Слог у Бергаса был ужасающий: он писал напыщенно и банально. Чтобы составить себе о нем представление, достаточно привести небольшой пассаж, который, мягко говоря, трудно назвать жемчужиной стиля:
"...Ты послал меня на свет божий, чтобы люди узнали благодаря столь памятному событию, до какой степени падение нравов и небрежение основными законами природы может привести их к пагубным последствиям." Увы! Мне осталось вытерпеть еще несколько дней, и моя тягостная задача будет выполнена, а в лоно твое вернется несчастный, которому ты нанес смертельную рану, для которого на земле больше нет ни мира, ни счастья, но который с покорностью принимает свою судьбу, свое долгое и мучительное страдание, потому что оно принесет ему подобным хоть какое-то добро; в тот миг, когда ты освободишь его от тяжести жизни, ты, в этом нет сомнений, исполнишь его последнюю просьбу".

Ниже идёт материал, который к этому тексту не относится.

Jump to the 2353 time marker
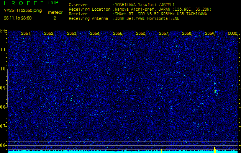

Но автор, хорошо знавший свою аудиторию, обладал даром поддерживать интерес, расцвечивая свой мемуар множеством грязных намеков в адрес тех лиц, кого общественная молва неизбежно ставила в положение обвиняемых: Нассау, задавленного долгами, Ленуара, перескакивавшего из одной постели в другую и, возможно, побывавшего и в объятиях г-жи Корнман, Рогана, скомпрометированного в деле ожерелья королевы, и, наконец, Бомарше.

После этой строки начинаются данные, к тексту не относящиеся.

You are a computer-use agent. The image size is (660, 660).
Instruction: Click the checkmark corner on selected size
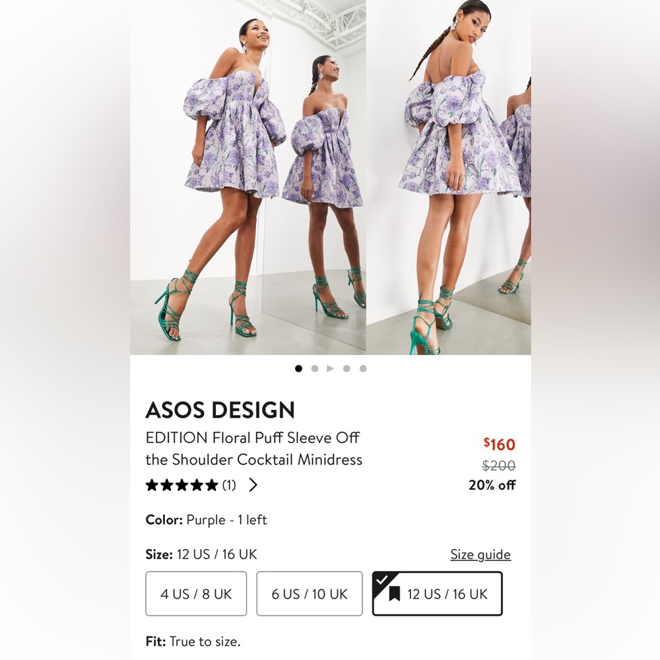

Что касается этого последнего, то Бергас действовал, не мудрствуя лукаво. Он ограничился лишь тем, что захватил ниву, которую Лаблаш оставил под паром, и обработал ее так, что она вновь принесла урожай. Все эти старые обвинения ни на чем не зиждились, но накопление клеветы всегда дает свои плоды. Я уже писал: народ, придумавший эту глупую формулу: "нет дыма без огня", всегда оказывается во власти Базилей. Во все времена во Франции именно они и вершили судьбы. И в наши дни больше, чем когда-либо. Бергас, который это отлично знал, обрушился на Бомарше, как невзгоды на бедняков или, точнее, на великих людей. Он просто уничтожал "человека, чья богохульная жизнь с постыдной очевидностью свидетельствует, к какому глубокому падению нравов мы пришли". Этот смехотворный жаргон всегда находит своих поклонников. В каждом французе сидит, сам о том не ведая, прокурор. Зайдите в любое бистро, послушайте, что говорит люди, и вам покажется, что вы находитесь не иначе как в суде присяжных. А в 1787 году против Бомарше было уже хотя бы то, что он занимал видное место в Версале, в Париже, в Европе. Десять лет тому назад он еще был жертвой режима, общества, системы назовите как хотите. Преуспев в делах, получив официальное признание и тем самым легализовав свое положение, он фактически оказался в другом лагере, нежели молодой. Бергас, который еще только намеревался создать себе имя. Озлобленные и легкомысленные парижане, конечно же, встали на сторону того, кто казался им слабым, объединившись против того, кто казался сильным.